AztD, a Periplasmic Zinc Metallochaperone to an ATP-binding Cassette (ABC) Transporter System in Paracoccus denitrificans.

Bacterial ATP-binding cassette (ABC) transporters of transition metals are essential for acquisition of necessary elements from the environment. A large number of Gram-negative bacteria, including human pathogens, have a fourth conserved gene of unknown function adjacent to the canonical permease, ATPase, and solute-binding protein (SBP) genes of the AztABC zinc transporter system. To assess the function of this putative accessory factor (AztD) from Paracoccus denitrificans, we have analyzed its transcriptional regulation, metal binding properties, and interaction with the SBP (AztC). Transcription of the aztD gene is significantly up-regulated under conditions of zinc starvation. Recombinantly expressed AztD purifies with slightly substoichiometric zinc from the periplasm of Escherichia coli and is capable of binding up to three zinc ions with high affinity. Size exclusion chromatography and a simple intrinsic fluorescence assay were used to determine that AztD as isolated is able to transfer bound zinc nearly quantitatively to apo-AztC. Transfer occurs through a direct, associative mechanism that prevents loss of metal to the solvent. These results indicate that AztD is a zinc chaperone to AztC and likely functions to maintain zinc homeostasis through interaction with the AztABC system. This work extends our understanding of periplasmic zinc trafficking and the function of chaperones in this process.

# Exercise:
Please reproduce the AztD passage above word for word, in full.

# Stored data:
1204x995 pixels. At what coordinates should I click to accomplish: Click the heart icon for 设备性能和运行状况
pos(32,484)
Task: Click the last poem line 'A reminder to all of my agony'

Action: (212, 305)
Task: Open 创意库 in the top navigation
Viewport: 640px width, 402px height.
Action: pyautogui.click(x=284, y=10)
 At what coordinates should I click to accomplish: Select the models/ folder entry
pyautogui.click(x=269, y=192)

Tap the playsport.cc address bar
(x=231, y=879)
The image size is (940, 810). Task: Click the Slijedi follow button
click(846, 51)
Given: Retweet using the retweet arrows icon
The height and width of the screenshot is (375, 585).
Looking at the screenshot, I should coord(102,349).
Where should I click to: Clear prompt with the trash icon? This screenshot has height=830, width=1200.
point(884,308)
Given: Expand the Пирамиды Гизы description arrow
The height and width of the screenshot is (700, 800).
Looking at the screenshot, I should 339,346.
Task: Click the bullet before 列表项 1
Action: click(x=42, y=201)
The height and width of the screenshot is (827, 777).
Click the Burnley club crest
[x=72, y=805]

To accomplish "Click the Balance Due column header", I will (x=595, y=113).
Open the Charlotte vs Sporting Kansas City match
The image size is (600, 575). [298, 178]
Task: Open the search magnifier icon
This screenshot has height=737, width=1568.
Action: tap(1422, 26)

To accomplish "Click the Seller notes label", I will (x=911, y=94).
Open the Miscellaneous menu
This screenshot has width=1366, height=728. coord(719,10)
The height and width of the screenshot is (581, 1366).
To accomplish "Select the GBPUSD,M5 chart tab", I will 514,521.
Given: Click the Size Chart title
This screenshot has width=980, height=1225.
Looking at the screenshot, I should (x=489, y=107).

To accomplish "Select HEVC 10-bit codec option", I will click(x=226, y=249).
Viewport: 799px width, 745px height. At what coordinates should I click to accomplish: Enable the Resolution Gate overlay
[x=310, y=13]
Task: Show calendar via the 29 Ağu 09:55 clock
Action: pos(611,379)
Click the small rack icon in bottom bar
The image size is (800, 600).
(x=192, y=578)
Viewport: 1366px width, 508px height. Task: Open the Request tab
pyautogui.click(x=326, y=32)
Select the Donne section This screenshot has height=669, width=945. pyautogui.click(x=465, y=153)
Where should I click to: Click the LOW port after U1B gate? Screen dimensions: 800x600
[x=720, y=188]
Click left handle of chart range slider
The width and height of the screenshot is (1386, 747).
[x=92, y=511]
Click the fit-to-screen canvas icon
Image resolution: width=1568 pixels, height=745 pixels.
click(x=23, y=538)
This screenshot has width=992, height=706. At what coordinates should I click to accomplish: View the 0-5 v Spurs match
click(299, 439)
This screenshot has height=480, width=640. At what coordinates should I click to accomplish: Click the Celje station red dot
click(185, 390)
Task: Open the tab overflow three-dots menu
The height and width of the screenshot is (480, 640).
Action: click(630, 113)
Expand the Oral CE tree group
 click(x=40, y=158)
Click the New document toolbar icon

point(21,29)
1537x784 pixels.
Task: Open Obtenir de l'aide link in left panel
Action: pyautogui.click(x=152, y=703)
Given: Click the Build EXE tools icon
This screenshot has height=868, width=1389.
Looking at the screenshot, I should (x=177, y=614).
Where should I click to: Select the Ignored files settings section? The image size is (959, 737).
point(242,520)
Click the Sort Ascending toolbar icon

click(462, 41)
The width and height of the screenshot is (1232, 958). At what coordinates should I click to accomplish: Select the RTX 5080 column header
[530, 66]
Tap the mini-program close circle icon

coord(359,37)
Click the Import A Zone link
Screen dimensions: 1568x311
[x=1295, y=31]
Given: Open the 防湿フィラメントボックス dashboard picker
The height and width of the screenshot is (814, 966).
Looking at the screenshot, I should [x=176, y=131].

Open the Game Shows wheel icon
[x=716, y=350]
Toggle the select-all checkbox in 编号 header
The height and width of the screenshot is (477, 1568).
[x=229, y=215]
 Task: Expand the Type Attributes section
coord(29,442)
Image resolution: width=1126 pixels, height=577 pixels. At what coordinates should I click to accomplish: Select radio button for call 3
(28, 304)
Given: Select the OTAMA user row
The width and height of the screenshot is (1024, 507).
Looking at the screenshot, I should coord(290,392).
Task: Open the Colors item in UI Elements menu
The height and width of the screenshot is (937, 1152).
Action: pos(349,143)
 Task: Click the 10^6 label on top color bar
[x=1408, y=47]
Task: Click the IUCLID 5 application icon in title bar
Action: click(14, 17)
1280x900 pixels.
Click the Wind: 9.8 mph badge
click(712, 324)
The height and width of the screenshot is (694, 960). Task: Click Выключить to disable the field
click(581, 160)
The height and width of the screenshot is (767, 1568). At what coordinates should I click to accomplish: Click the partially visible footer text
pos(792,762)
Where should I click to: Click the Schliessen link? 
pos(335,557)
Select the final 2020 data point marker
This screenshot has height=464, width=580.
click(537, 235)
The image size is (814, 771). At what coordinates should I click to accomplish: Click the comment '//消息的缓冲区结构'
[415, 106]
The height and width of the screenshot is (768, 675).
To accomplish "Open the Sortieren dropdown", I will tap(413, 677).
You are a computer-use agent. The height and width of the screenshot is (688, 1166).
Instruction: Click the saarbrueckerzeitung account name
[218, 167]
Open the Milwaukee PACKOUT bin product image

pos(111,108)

# Answer for this exercise:
AztD, a Periplasmic Zinc Metallochaperone to an ATP-binding Cassette (ABC) Transporter System in Paracoccus denitrificans.

Bacterial ATP-binding cassette (ABC) transporters of transition metals are essential for acquisition of necessary elements from the environment. A large number of Gram-negative bacteria, including human pathogens, have a fourth conserved gene of unknown function adjacent to the canonical permease, ATPase, and solute-binding protein (SBP) genes of the AztABC zinc transporter system. To assess the function of this putative accessory factor (AztD) from Paracoccus denitrificans, we have analyzed its transcriptional regulation, metal binding properties, and interaction with the SBP (AztC). Transcription of the aztD gene is significantly up-regulated under conditions of zinc starvation. Recombinantly expressed AztD purifies with slightly substoichiometric zinc from the periplasm of Escherichia coli and is capable of binding up to three zinc ions with high affinity. Size exclusion chromatography and a simple intrinsic fluorescence assay were used to determine that AztD as isolated is able to transfer bound zinc nearly quantitatively to apo-AztC. Transfer occurs through a direct, associative mechanism that prevents loss of metal to the solvent. These results indicate that AztD is a zinc chaperone to AztC and likely functions to maintain zinc homeostasis through interaction with the AztABC system. This work extends our understanding of periplasmic zinc trafficking and the function of chaperones in this process.